The Lebanese cuisine is an ancient one and part of the Levantine cuisine, which include the Egyptian cuisine, Palestinian cuisine, Syrian cuisine etc. Lebanese food in general came from Syrian dishes. Originally Syrian food is the base of the region’s traditional food which always referred to as Shami food and Sham means Damascus in Arabic.
Normally you start your meal with . mezza (appetizers )which is an array of small dishes placed before the guests creating an array of colors, flavors, textures and aromas. This style of serving food. Mezze may be as simple as mixed pickles and vegetables or raw vegetables, hummus, baba ghanouj (eggplant dip ) and bread, or it may become an entire meal consisting of grilled marinated seafood, skewered meats, a variety of cooked and raw salads and an arrangement of desserts.

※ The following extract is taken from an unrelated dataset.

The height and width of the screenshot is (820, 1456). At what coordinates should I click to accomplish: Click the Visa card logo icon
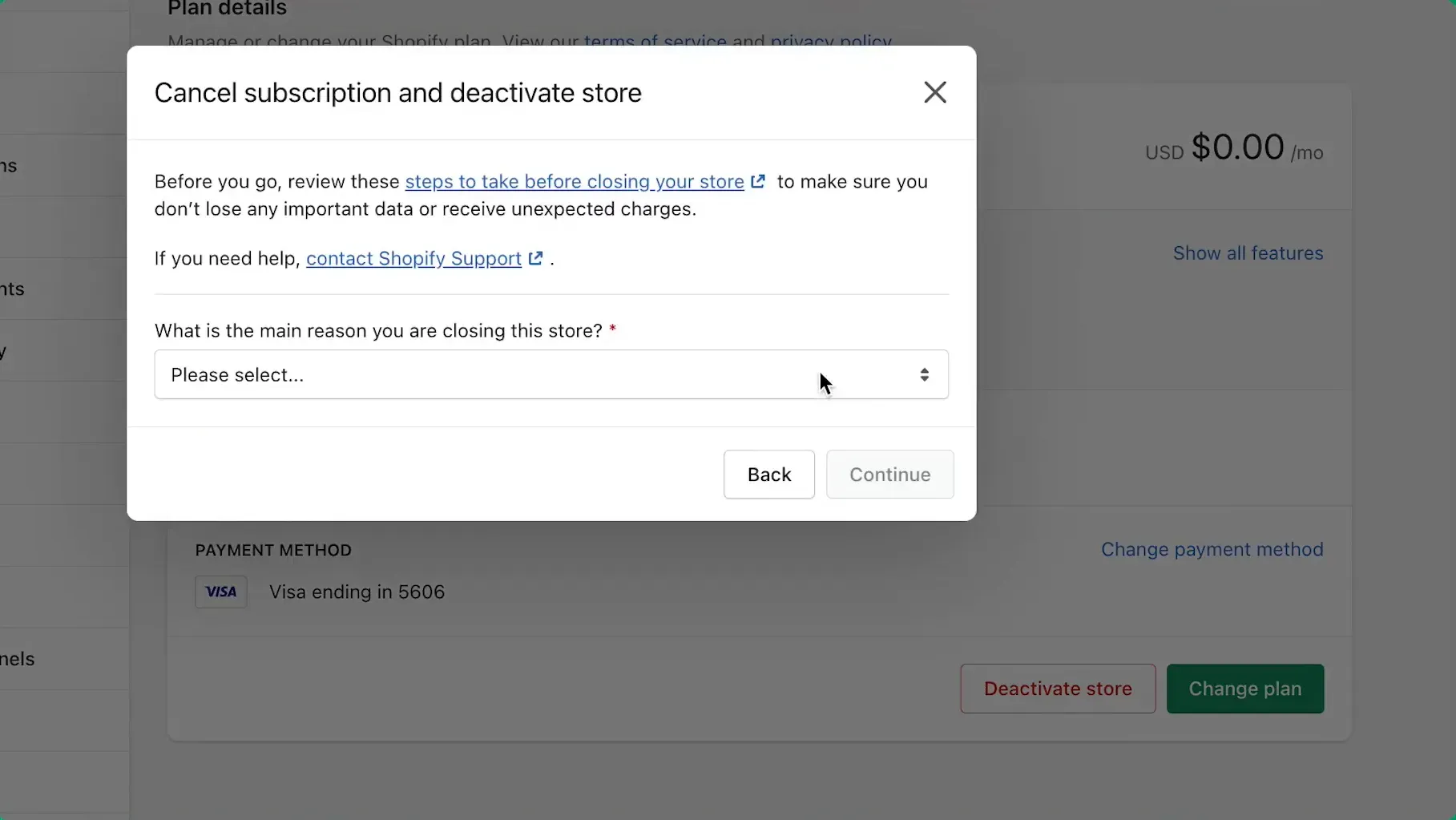(x=220, y=592)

Many dishes in the Lebanese cuisine can be traced back to thousands of years to Roman, and even Phoenician times. For most of its recent past, Lebanon has been ruled by foreign powers that have influenced the types of food the Lebanese ate. From 1516 to 1918, the Ottoman , Turks , controlled Lebanon and introduced a variety of foods that have become staples in the Lebanese diet, such as cooking with lamb.
Most often foods are either grilled, baked or sautéed in olive oil; butter or cream is rarely used other than in a few desserts. Vegetables are often eaten raw or pickled as well as cooked. Herbs and spices are used and the freshness of ingredients is important. Like most Mediterranean countries, much of what the Lebanese eat is dictated by the seasons.

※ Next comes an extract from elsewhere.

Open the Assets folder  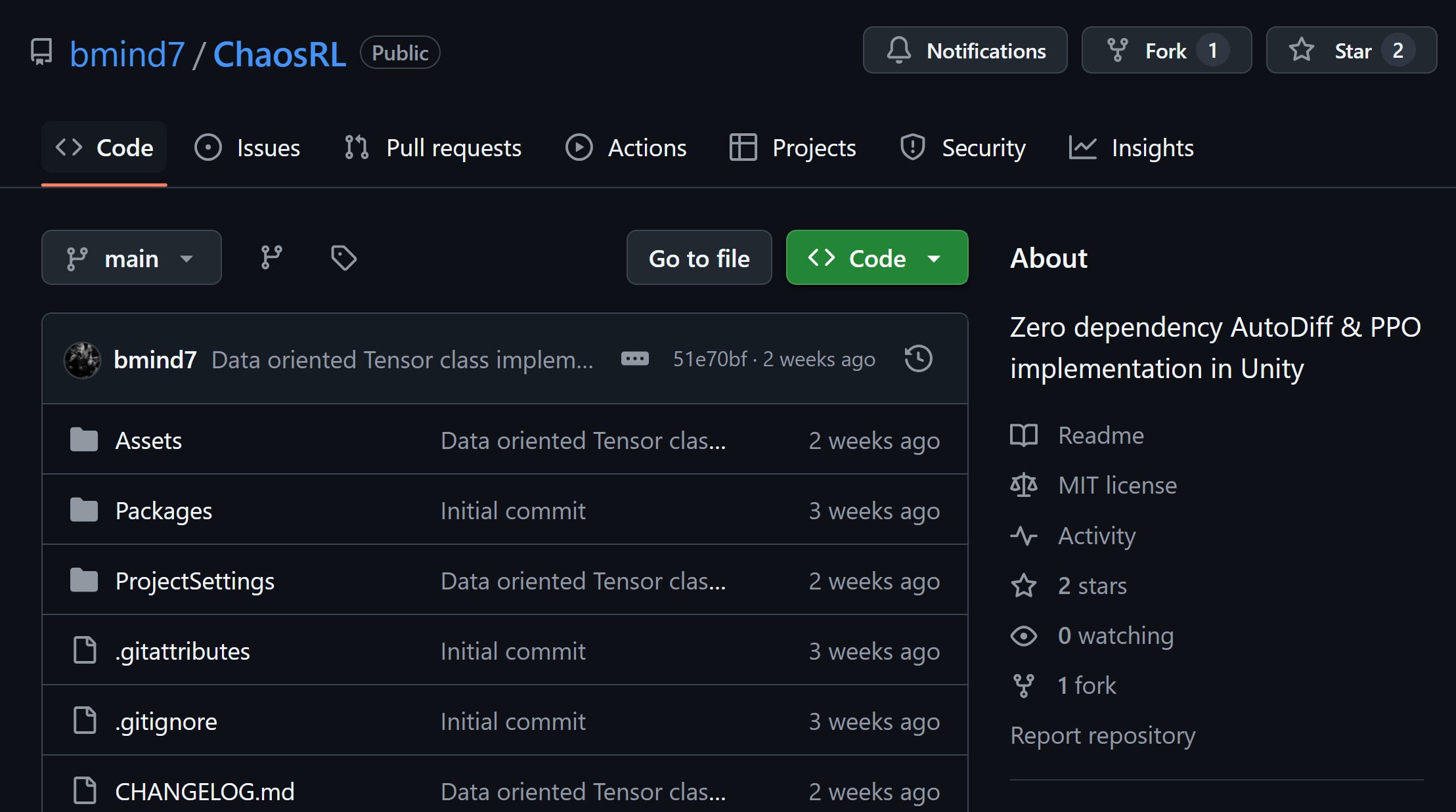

Although simple fresh fruits are often served towards the end of a Lebanese meal, there is also dessert, such as baklava and coffee. Although baklava is the most internationally known dessert, there is a great variety of Lebanese desserts.
The most famous Lebanese dishes are Tabouli salad, Fattoush, Hummus, Baba ghanouj ,Kebbeh ,Stuffed grape leaves, Kibbeh nayyeh. Batata harra – “spicy potatoes” , Zater “Manaeesh “all kind of kebobs and sea food.